HEs go through a dynamic cycle that includes invasion, fixation, inactivation, elimination, and eventual reinvasion (Fig. (Fig.3B)3B) (37-39). Once an HE-containing parasitic element invades a new host, it spreads to all the individuals in that host's population and becomes fixed in that population. Once fixed, the HE becomes nonfunctional (since there are no available target sequences), starts to degenerate, and eventually becomes lost (13). In fact, a large number of group I introns and inteins have lost their respective HE genes. The intron/intein itself will maintain its sequence, because any change will affect its splicing ability, thus negatively impacting the host. Eventually, the whole element is lost from the population by a precise deletion event. The parasitic genetic element reappears in the population only through a new HGT event, a critical process for the long-term maintenance of a parasitic genetic element in a population. Some exceptions to this “homing cycle” model have been described (38). To prevent being purged from a genome, some HEs utilize an intriguing strategy: they have evolved a maturase function (98). Maturase activity promotes intron splicing by stabilizing RNA folding. To function as a maturase, HEs have evolved an RNA-binding site in addition to their DNA-binding site, showing their adaptability (72). Some HEs confer beneficial functions upon their hosts. VDE (also known as PI-SceI), an HE found inserted in a self-splicing intein in the VMA-1 gene of Saccharomyces cerevisiae, is one of the main regulators of the host's high-affinity glutathione transporter (79). HO (F-SceII), a freestanding HE in S. cerevisiae, mediates mating-type switching (14). An intron-encoded HE was shown to provide a selective advantage to intron-containing Sulfolobus acidocaldarius cells over cells without the intron (1), and I-HmuI, an intron-encoded HE of Bacillus subtilis phage SP82, is required for exclusion of DNA from the related phage SPOI in the progeny of mixed infections (41).
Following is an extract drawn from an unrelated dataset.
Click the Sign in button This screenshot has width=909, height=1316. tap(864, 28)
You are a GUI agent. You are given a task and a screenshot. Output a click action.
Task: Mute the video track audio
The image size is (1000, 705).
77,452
Another mechanism of intron mobility involves reverse splicing. In this process, excised intron-RNA base pairs with host RNA sequences that are complementary to its IGS, followed by integration into the transcript by a reversal of the splicing process. The intron then becomes inserted into the corresponding gene through reverse transcription followed by recombination. Reverse splicing has been demonstrated in the lab (95) and inferred from intron transposition patterns (8, 49).
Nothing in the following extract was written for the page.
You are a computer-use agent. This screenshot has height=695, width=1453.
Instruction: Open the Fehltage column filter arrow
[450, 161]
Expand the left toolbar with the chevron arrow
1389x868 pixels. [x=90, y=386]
Both group I introns and inteins arose from preexisting molecules with autocatalytic abilities (Fig. (Fig.4).4). The progenitor of group I introns is thought to be a prebiotic catalytic RNA (66). These primordial ribozymes were part of the “RNA world,” which predates current DNA- and protein-based biology. Some of the relics of the era when RNA functioned as a catalyst are found strewn across the contemporary biosphere: RNase P, ribosomes, spliceosomes, telomerase, and self-splicing introns (16). Although RNA is a good informational molecule and a powerful catalyst, it is not clear how these molecules replicated themselves in the preprotein world. Recently, Vicens and Cech showed that group I introns have the potential to polymerize RNA chains by forming 3′,5′ phosphodiester bonds, a milestone in the search for a prebiotic replicase (109). In addition, earlier in vitro evolution studies demonstrated that group I introns can catalyze RNA ligation (52, 118). Taken together, these observations suggest that modern group I introns arose when the self-splicing activity of a primordial replicase-like ribozyme was exploited for mobilization of the molecule as a parasitic genetic element.
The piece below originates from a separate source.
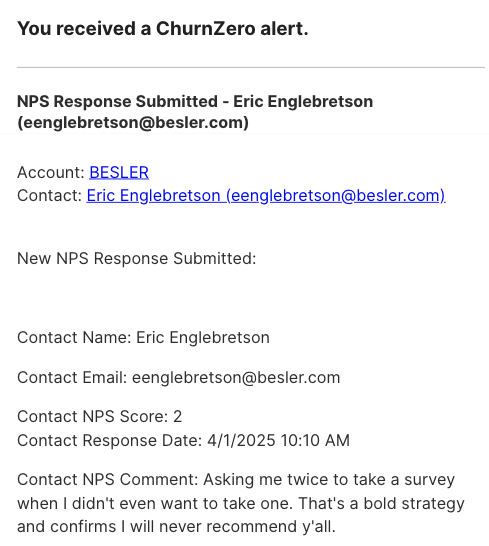The height and width of the screenshot is (546, 489).
Task: Click the date value 4/1/2025 10:10 AM
Action: [x=279, y=440]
Intein, the protein analog of a group I intron, is thought to have evolved from an ancient protein domain possessing the ability to self-cleave. A number of proteins involved in important biological processes are known to self-cleave (86). Among them, Hedgehog developmental proteins found in eumetazoans are evolutionarily related to inteins (43, 58). The self-cleaving C-terminal portion (Hog domain) of these proteins has a domain called Hint (Hedgehog and intein) that shares structural, sequence, and biochemical similarities with inteins (58). The Hog domain autocatalyzes its cleavage and attaches a cholesterol moiety to the N-terminal Hedge domain. The cleaved Hedge domain with the attached cholesterol is secreted from the cell and serves as a signaling molecule (11). In addition to inteins and Hedgehog proteins, domains related to Hint have been identified and termed bacterial intein-like domains (BILs). Three types of BILs have been identified so far (BIL-A, -B, and -C) from diverse bacteria, including human and plant pathogens and predatory bacteria (2, 26). Each type of BIL is as different from the others as it is from Hedgehog-Hint and intein (11). BILs are hypothesized to generate host protein diversity and aid in host microevolution (2, 26). Since the initial N-S/O acyl shift common to all Hint domains is employed by numerous other self-cleaving proteins involved in diverse biological processes (117), it is presumed that the progenitor Hint domain arose by positive selection for some advantageous biological function. Duplication of the primordial Hint domain followed by a loop exchange would have resulted in a protein that autocleaves but leaves the host protein intact by splicing together the N- and C-terminal flanks (69), setting the stage for the evolution of a parasitic protein.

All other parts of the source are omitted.